OxINT Methodology Guide

An OpenSanctions Investigation Workflow for Analysts

A practical, reproducible workflow for screening entities and persons against consolidated designation lists with OpenSanctions — from a single name check to bulk reconciliation and ownership-graph traversal.

Methodology guide SANINT · FININT · OSINT 13 min read

One name is rarely one entity

Designation screening looks simple — type a name, get a hit or a miss — until transliteration variants, aliases, weak entity resolution, and indirect ownership turn a clean check into a research problem. OpenSanctions consolidates dozens of official lists into a single graph, which makes it a strong starting point for analysts who need defensible, repeatable screening.

This guide is a method, not a dossier. It describes how to run the workflow and how to record results honestly. It makes no claim that any specific entity is or is not designated — that determination always belongs to the live list at the moment you check it.

A screening result is only as current as the moment you ran it. Always record the check date and the exact query. A network error is not a clean result — never record “no match” on the basis of a failed or blocked request.

The screening workflow

From single-name lookup to ownership-aware screening, with the artefact to capture at each step.

  1. Normalise the query Decide what you are screening: a legal entity, a natural person, or a vessel. Capture all known name variants and transliterations before you search — matching quality depends on it.
  2. Run a name lookup Search the consolidated dataset for the normalised name. Read the matched record's topics (sanctioned, PEP, crime) and its source lists rather than trusting the headline match alone.
  3. Disambiguate the match Confirm you have the right entity using secondary identifiers — date of birth, registration number, country — not the name string alone. Record why you accepted or rejected each candidate.
  4. Traverse ownership and control A clean direct hit can still hide indirect exposure. Follow ownership and control edges in the entity graph to test whether a non-designated entity is owned or controlled by a designated one.
  5. Reconcile in bulk for lists For a portfolio of counterparties, use the matching/reconciliation interface to screen the whole set, then triage matches by score and by source-list authority.
  6. Record provenance and date For each result, store the entity ID, the source lists, the screening date, and the query. This is what makes the check defensible later.
  7. Tag the outcome honestly A direct list hit you confirmed is CONFIRMED; an indirect ownership inference is ESTIMATE; a name match you could not disambiguate is REPORTED pending confirmation.

Interfaces and what each is for

OpenSanctions exposes several access paths. Pick by task, not by habit.

TaskInterfaceNotes
Ad-hoc single checkWeb search UIFastest for one name; shows topics and source lists
Programmatic lookupMatch / search APIRequires an API key; rate-limited; good for automation
Portfolio screeningReconciliation / bulk matchScreen a whole counterparty list and triage by score
Offline / full graphBulk data exportsEntity-graph downloads for ownership traversal at scale

Method limitation: consolidated lists lag official publication by hours to days, and entity resolution is probabilistic. Treat OpenSanctions as a high-recall first pass, then confirm any positive against the issuing authority's own list before acting on it.

Common questions

Does a match in OpenSanctions mean an entity is sanctioned?

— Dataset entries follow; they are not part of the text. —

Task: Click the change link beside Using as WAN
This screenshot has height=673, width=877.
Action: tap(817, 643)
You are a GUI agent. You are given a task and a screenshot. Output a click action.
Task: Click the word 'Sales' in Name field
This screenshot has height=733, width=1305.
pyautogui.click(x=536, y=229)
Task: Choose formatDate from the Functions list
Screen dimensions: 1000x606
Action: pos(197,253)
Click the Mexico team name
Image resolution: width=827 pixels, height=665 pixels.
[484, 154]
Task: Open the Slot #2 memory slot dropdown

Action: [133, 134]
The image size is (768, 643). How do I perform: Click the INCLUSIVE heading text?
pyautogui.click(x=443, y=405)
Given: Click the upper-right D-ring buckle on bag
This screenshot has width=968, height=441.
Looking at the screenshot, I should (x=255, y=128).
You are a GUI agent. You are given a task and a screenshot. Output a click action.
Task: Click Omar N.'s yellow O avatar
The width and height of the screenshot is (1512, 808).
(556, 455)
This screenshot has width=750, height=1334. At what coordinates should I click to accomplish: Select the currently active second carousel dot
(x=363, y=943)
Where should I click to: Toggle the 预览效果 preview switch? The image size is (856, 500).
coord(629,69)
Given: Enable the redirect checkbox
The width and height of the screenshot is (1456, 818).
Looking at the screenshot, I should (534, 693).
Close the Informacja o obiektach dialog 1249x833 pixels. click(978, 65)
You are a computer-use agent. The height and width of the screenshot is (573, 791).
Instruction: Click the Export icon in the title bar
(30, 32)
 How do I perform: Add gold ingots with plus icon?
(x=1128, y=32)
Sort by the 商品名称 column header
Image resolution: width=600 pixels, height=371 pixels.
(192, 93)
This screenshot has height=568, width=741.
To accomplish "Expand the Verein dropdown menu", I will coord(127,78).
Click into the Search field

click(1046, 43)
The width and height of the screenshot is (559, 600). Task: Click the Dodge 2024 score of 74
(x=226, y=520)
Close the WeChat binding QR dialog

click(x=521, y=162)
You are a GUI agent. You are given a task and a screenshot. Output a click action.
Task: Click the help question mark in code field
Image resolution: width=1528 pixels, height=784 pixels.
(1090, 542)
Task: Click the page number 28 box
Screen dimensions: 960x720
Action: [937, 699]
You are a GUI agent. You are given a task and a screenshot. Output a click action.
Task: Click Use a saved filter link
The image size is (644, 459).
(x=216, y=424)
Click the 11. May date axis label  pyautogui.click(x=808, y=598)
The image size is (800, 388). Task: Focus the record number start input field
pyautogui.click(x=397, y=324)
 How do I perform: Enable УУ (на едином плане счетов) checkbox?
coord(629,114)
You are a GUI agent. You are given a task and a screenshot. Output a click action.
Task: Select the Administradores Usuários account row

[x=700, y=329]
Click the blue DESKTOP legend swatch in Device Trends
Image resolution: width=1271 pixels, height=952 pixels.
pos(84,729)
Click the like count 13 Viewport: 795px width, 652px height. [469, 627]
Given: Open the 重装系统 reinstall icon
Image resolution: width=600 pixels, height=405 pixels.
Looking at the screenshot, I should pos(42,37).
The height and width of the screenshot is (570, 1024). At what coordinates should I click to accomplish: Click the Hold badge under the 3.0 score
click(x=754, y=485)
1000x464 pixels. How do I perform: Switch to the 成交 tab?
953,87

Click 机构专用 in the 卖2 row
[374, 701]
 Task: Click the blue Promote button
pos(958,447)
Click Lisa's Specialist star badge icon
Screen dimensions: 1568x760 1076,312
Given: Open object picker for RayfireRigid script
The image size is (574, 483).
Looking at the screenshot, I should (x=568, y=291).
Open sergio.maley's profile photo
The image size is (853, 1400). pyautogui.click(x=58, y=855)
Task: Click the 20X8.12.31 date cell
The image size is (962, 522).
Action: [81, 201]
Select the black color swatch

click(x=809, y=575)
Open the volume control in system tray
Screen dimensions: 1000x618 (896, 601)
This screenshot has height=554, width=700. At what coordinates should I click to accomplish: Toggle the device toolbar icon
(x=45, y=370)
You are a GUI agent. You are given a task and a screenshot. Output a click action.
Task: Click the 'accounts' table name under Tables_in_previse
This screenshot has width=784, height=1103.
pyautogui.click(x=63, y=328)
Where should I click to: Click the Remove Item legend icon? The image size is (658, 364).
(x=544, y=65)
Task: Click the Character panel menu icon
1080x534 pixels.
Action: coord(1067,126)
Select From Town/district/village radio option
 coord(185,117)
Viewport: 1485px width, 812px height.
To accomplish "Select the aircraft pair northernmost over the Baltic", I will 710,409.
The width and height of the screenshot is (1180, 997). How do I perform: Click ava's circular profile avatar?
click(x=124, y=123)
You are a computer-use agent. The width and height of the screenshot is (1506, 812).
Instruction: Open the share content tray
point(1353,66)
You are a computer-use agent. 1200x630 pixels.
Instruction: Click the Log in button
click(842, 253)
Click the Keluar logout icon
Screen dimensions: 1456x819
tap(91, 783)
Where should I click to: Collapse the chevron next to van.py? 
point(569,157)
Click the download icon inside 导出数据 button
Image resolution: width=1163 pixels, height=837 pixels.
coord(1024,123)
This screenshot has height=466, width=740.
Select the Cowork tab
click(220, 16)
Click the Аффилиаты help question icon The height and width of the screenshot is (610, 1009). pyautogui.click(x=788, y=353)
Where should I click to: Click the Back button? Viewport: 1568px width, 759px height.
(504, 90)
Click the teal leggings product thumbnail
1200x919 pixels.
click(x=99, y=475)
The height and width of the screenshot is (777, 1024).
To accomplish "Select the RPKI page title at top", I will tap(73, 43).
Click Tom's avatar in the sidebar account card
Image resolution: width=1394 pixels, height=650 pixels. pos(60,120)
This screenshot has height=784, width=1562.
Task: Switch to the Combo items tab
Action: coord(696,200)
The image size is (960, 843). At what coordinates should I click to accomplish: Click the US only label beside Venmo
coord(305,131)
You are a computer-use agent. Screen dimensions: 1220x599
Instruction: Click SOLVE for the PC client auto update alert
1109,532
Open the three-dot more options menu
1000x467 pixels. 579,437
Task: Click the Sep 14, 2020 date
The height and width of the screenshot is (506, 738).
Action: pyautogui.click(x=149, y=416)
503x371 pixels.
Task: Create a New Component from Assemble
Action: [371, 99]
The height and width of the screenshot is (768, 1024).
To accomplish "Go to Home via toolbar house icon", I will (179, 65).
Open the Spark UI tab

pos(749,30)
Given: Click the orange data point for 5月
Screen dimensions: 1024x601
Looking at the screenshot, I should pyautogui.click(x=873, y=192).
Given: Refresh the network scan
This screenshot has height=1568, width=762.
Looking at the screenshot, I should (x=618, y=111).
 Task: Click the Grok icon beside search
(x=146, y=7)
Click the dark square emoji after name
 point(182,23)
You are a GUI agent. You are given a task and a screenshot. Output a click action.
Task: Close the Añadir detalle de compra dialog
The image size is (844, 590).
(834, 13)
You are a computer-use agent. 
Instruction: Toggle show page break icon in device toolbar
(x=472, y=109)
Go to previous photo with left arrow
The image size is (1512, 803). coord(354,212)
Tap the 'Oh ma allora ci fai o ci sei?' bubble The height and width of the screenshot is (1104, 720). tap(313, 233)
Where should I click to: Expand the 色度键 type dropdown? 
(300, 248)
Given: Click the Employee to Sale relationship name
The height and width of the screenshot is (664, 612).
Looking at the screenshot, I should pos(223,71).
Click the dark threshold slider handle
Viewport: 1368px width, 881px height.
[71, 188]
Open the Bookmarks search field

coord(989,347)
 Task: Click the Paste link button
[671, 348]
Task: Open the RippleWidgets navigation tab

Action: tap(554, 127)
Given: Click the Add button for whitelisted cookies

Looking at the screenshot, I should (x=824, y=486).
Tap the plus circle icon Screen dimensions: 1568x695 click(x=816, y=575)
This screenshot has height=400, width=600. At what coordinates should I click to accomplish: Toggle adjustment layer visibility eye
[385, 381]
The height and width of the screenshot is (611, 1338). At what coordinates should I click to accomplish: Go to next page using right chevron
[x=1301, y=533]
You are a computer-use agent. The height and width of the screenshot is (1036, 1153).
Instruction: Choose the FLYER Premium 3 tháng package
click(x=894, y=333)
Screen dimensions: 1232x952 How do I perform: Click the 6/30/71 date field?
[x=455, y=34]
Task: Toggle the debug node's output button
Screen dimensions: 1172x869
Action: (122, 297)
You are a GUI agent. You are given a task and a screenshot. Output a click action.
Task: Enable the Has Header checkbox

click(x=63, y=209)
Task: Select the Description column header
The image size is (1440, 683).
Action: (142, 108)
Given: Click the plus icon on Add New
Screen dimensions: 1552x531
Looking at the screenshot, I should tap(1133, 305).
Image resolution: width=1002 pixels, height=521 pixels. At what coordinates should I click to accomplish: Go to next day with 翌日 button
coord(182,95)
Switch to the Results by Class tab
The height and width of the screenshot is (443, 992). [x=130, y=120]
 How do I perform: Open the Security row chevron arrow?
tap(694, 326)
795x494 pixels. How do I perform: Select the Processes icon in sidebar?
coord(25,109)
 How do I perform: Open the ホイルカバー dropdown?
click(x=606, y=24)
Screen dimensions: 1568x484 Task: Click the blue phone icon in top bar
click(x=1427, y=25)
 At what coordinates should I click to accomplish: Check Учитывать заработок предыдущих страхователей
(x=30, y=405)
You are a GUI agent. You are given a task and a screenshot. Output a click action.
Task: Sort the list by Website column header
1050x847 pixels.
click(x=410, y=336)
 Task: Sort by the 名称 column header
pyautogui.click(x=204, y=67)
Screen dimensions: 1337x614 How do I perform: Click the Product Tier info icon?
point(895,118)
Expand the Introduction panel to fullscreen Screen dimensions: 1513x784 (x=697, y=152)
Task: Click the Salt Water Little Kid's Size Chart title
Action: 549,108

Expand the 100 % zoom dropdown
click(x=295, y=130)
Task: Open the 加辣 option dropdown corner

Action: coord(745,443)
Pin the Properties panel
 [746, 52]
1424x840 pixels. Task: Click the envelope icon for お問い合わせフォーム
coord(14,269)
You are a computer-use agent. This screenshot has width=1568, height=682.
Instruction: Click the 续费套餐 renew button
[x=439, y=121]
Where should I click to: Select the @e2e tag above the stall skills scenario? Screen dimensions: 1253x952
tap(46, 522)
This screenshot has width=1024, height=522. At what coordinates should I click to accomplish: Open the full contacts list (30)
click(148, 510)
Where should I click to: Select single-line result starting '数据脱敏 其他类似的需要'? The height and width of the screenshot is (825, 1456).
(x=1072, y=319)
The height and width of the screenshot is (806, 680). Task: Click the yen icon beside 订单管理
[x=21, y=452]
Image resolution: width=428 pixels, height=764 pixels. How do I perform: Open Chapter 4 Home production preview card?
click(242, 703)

Not by itself. A match flags that the name resembles a record in a source list. You must disambiguate using secondary identifiers and confirm against the issuing authority before treating it as a designation.

How do I screen for indirect ownership exposure?

Traverse the ownership and control edges in the entity graph from your counterparty outward, testing whether any owner or controller above a control threshold is itself designated. This catches exposure that a direct name check misses.

Why should I record the screening date and query?

Designation lists change constantly. A defensible screening result captures exactly what was checked and when, so the result can be reproduced and audited later. A failed network request is never recorded as a clean result.